Memory refresh is the process of periodically reading information from an area of computer memory and immediately rewriting the read information to the same area without modification, for the purpose of preserving the information. Memory refresh is a background maintenance process required during the operation of semiconductor dynamic random-access memory (DRAM), the most widely used type of computer memory, and in fact is the defining characteristic of this class of memory.
In a DRAM chip, each bit of memory data is stored as the presence or absence of an electric charge on a small capacitor on the chip. As time passes, the charges in the memory cells leak away, so without being refreshed the stored data would eventually be lost. To prevent this, external circuitry periodically reads each cell and rewrites it, restoring the charge on the capacitor to its original level. Each memory refresh cycle refreshes a succeeding area of memory cells, thus repeatedly refreshing all the cells in a consecutive cycle. This process is conducted automatically, in the background, by the memory circuitry, while the computer is on, and is transparent to the user. While a refresh cycle is occurring the memory is not available for normal read and write operations, but in modern memory this "overhead" time is not large enough to significantly slow down memory operation.

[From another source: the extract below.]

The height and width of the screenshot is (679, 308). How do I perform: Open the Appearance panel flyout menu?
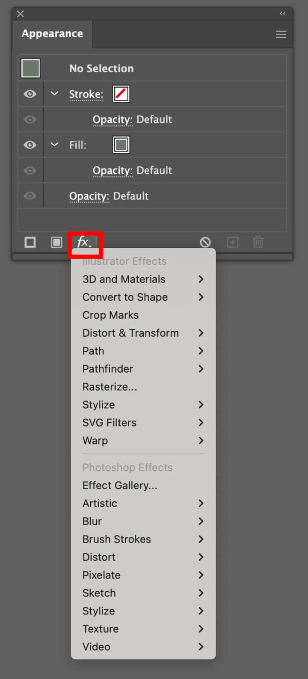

Electronic memory that does not require refreshing is available, called static random-access memory (SRAM). SRAM circuits require more area, because an SRAM memory cell requires four to six transistors, compared to a single transistor and a capacitor for DRAM. As a result, data density is much lower in SRAM than in DRAM, and SRAM has higher price per bit. Therefore, DRAM is used for the main memory in computers, video game consoles, graphics cards and applications requiring large capacities and low cost. The need for memory refresh makes DRAM timing significantly more complicated than SRAM circuits, but the density and cost advantages of DRAM justify this complexity.
While the memory is operating, each memory cell must be refreshed repetitively, within the maximum interval between refreshes specified by the manufacturer, which is usually in the millisecond region. Refreshing does not employ the normal memory operations (read and write cycles) used to access data, but specialized cycles called refresh cycles which are generated by separate counter circuits in the memory circuitry and interspersed between normal memory accesses.